Another candidate, Republican Del. Matt Fariss, a member of the House since 2012, was charged in March with swerving his SUV toward a romantic partner who after an argument had gotten out of the vehicle they’d been riding in together, hitting her and leaving her with minor injuries.

Fariss, who has said the allegations against him are false, is charged with two felony counts and a misdemeanor in the alleged hit-and-run and will face trial in January.

The woman testified that she was left bruised, terrified and worried that Fariss would shoot her, according to the media outlet Cardinal News.

Chuck Felmlee, Fariss’ attorney, said that Fariss did not intend to hit the woman but that she bumped into the SUV and fell down. Fariss left because the woman was screaming at him, Felmlee said.

Fariss, who did not file paperwork to seek the GOP nomination in the district south of Lynchburg, is now running as an independent, though it’s unclear how much campaigning he’s doing. His campaign donations have dried up since the charges against him were filed, according to public records, and his website and social media presence show no sign of activity.

The House Republican caucus is supporting GOP nominee Eric Zehr in the deep red district.

Abuse allegations also have surfaced against outgoing state Sen. Joe Morrissey, a Democrat.

Morrissey, a disbarred attorney whose decades in the public spotlight have been marked by an extraordinary degree of scandal, was defeated in a June primary by a candidate who centered her campaign on a pledge to protect abortion rights.

Challenger Lashrecse Aird generally avoided discussing Morrissey’s personal life, even as his estranged wife leveled charges that he had physically assaulted and emotionally abused her. Morrissey has strenuously denied the allegations in multiple AP interviews.
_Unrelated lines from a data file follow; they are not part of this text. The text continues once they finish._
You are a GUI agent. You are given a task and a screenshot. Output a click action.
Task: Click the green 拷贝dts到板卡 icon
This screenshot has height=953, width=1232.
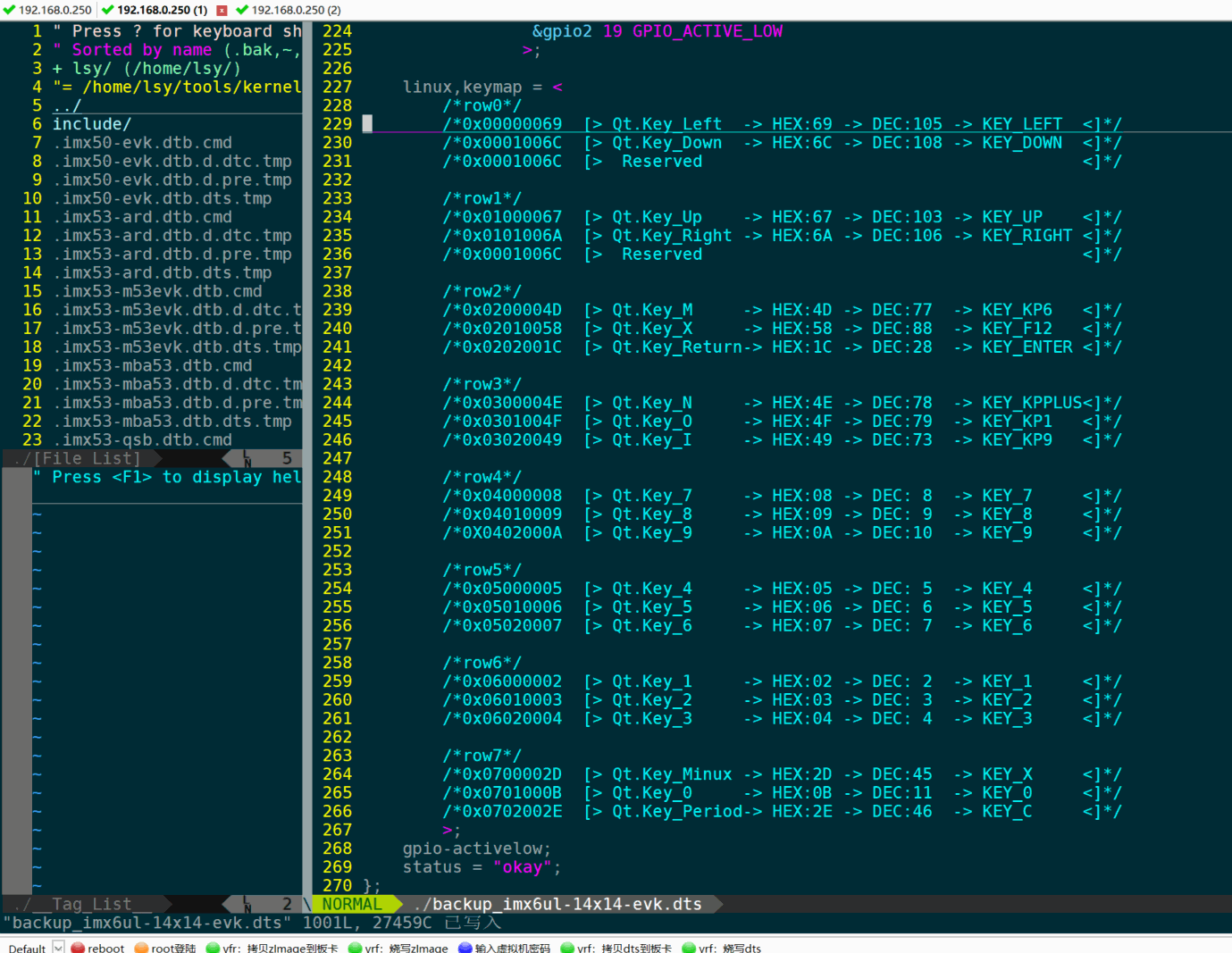(567, 948)
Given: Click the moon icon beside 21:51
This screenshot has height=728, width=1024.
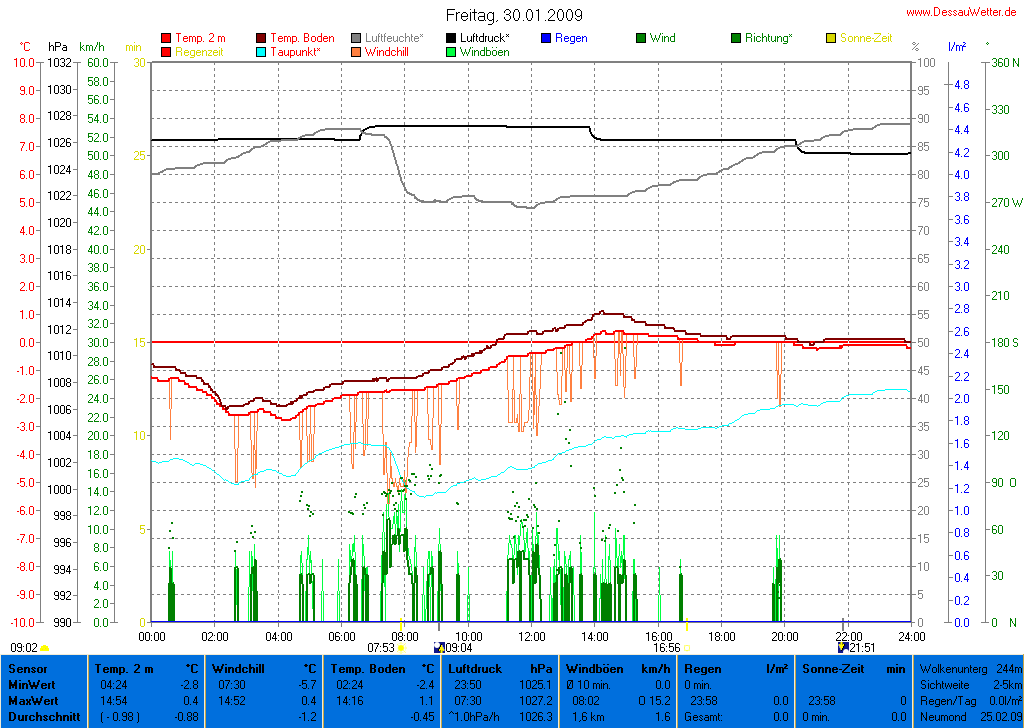Looking at the screenshot, I should click(x=842, y=648).
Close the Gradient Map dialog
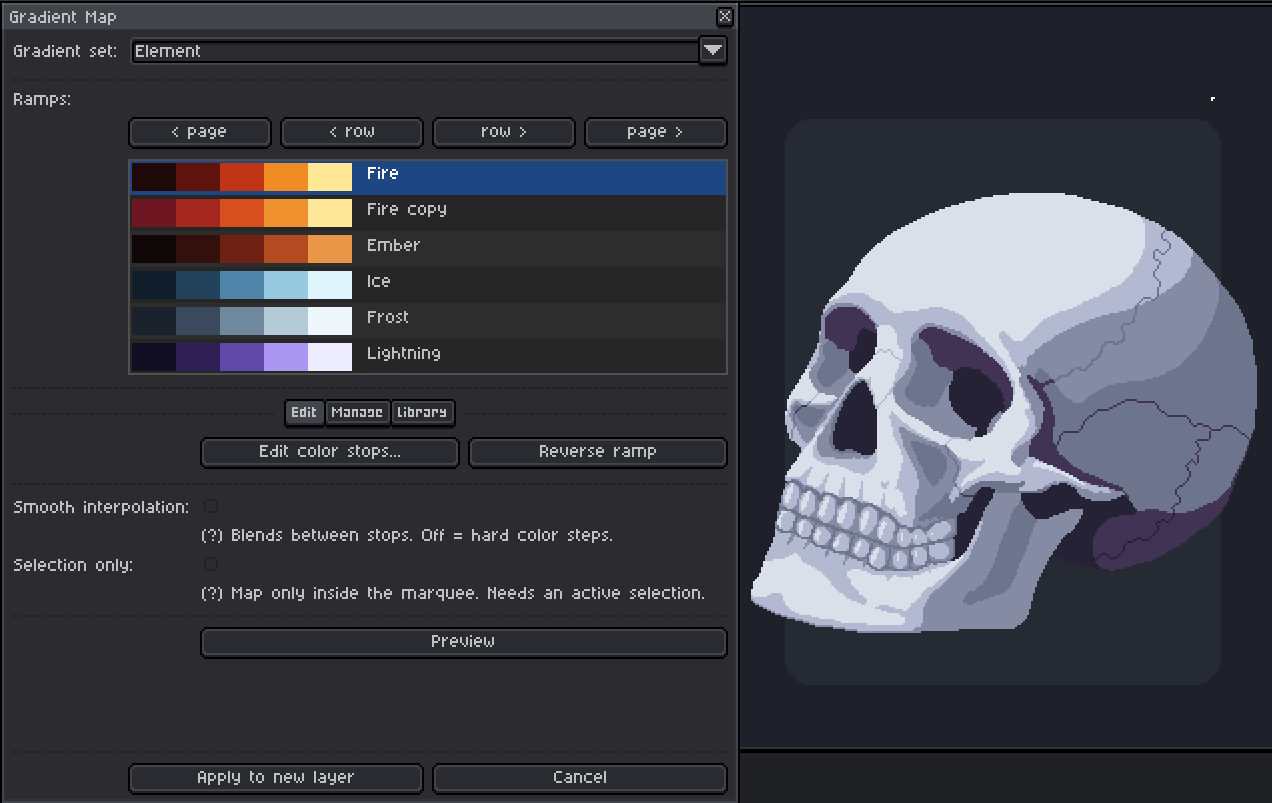1272x803 pixels. tap(725, 16)
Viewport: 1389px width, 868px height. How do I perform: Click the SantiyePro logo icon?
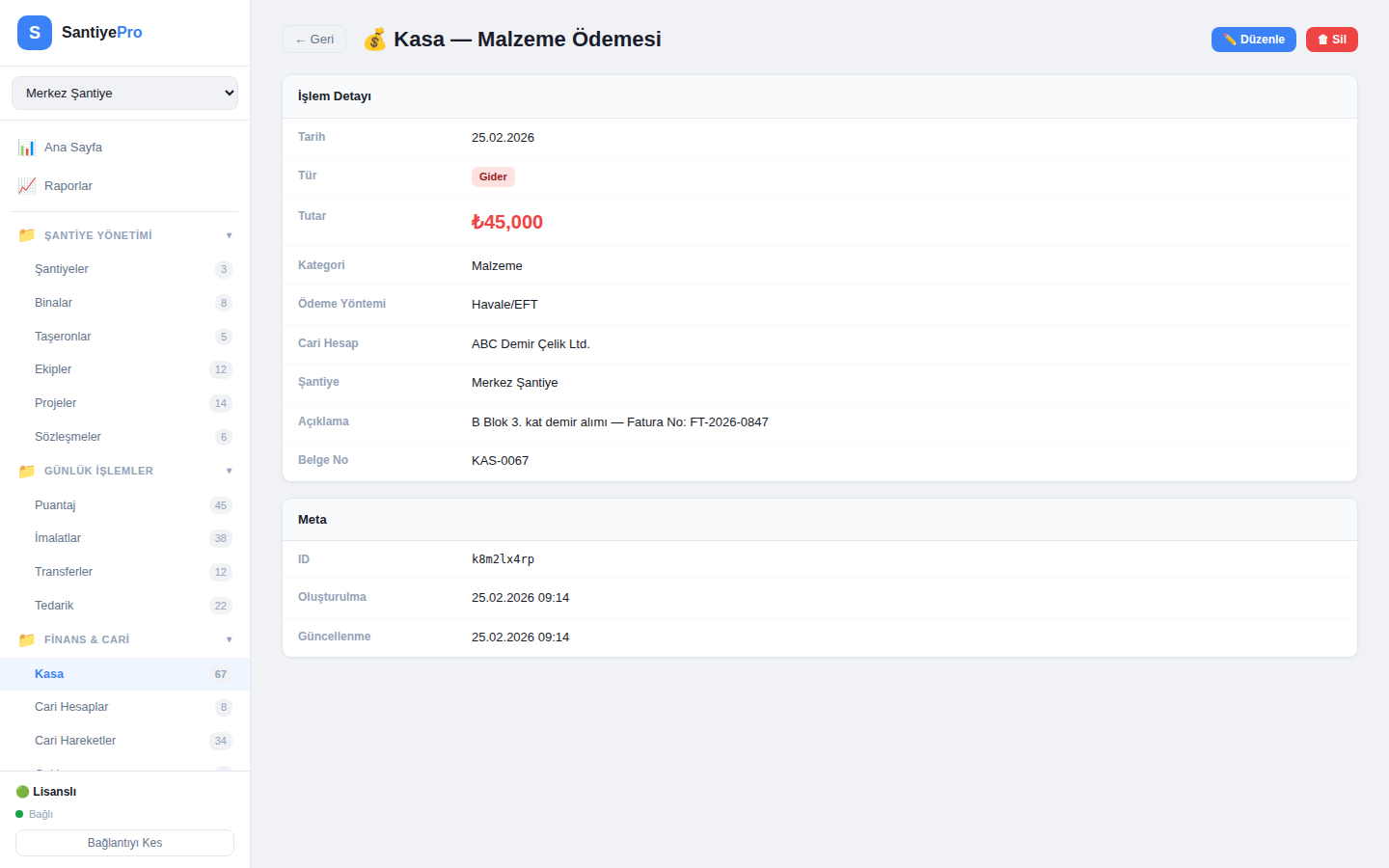35,33
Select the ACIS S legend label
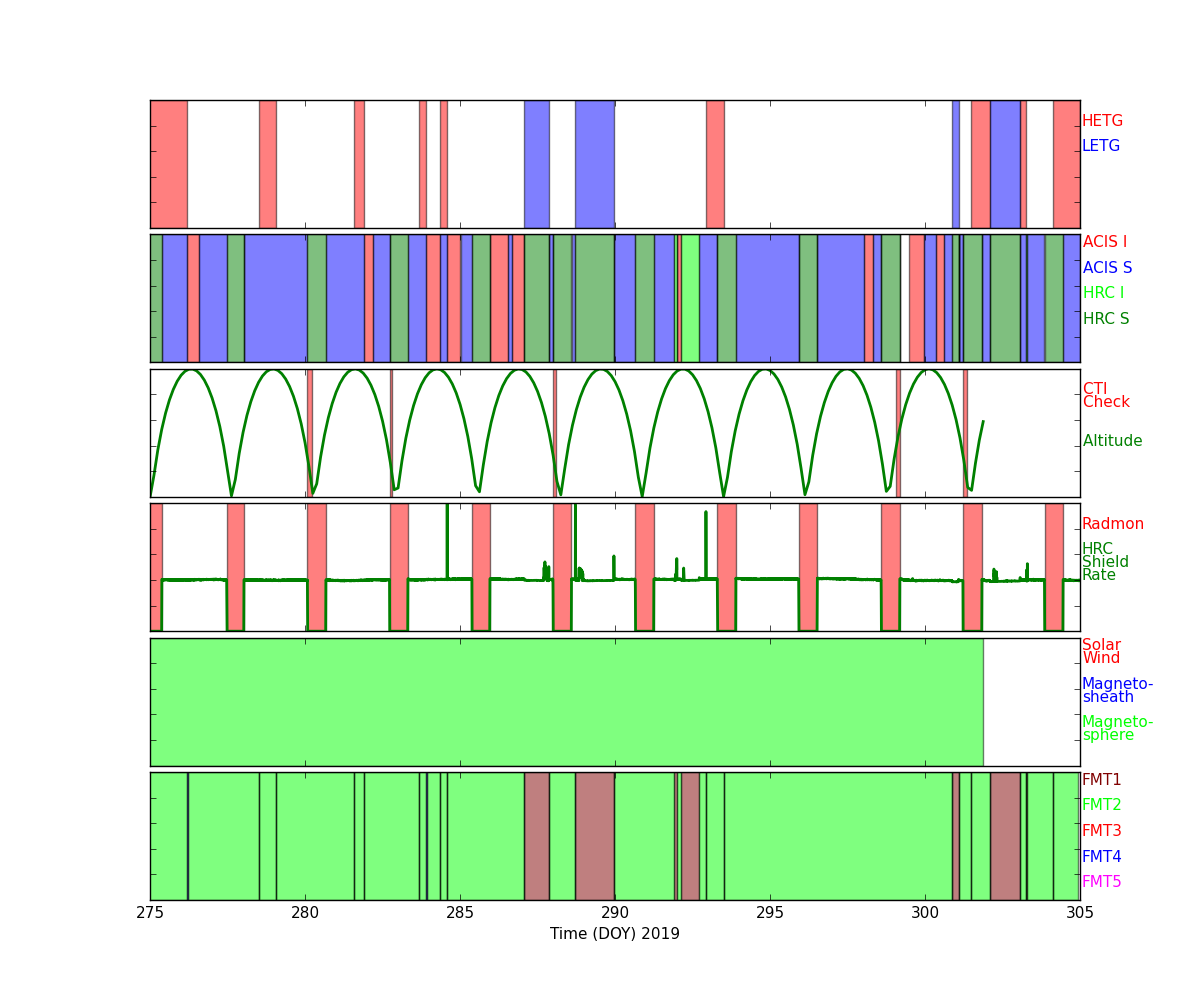This screenshot has width=1200, height=1000. 1107,268
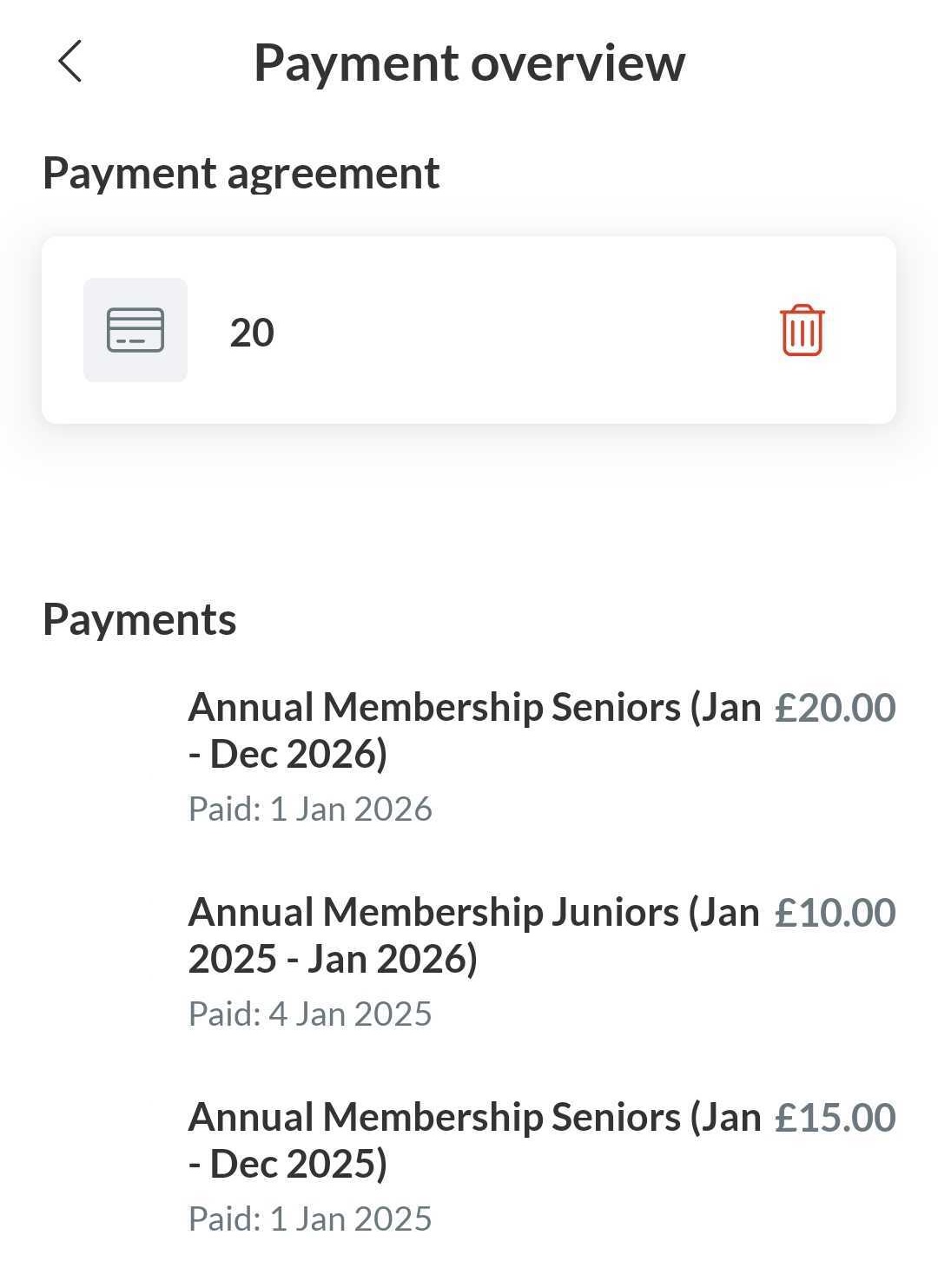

Garrett, too, denies the allegations made by his estranged wife, which have been extensively covered by The Daily Progress. She claims in court documents that Garrett pulled her hair, pinned her to the ground, punched holes in the walls, struck her in the head on at least two occasions and threatened suicide multiple times to “exert emotional control” over her. He also denies her claim that he choked her on Mother’s Day in 2018, but he acknowledges in court documents that he began participating in Alcoholics Anonymous weeks later. He accuses his wife of having an uncontrollable temper and claims she once flew into a rage and kicked in a door while he “essentially hid in my older children’s room.”

Jason Seiden, Flanna Garrett’s attorney, declined to comment on the divorce battle, which began in 2019 and remains unresolved, but said his client denies Tom Garrett’s allegations.

Garrett announced his decision to abandon his 2018 congressional bid just days after Politico ran a story in which unidentified former staff members accused him and his wife of ordering employees to perform personal errands, including walking their dog. An ethics committee report found Garrett misused staff time “to serve his personal whims.”

Garrett was unavailable for an interview to discuss his wife’s complaints, his recovery and his reentry into politics until after the election, a campaign staffer said in an email.

Christopher Smith, an attorney representing Garrett in his divorce, said he would relay an interview request to Garrett but did not respond to a follow-up request.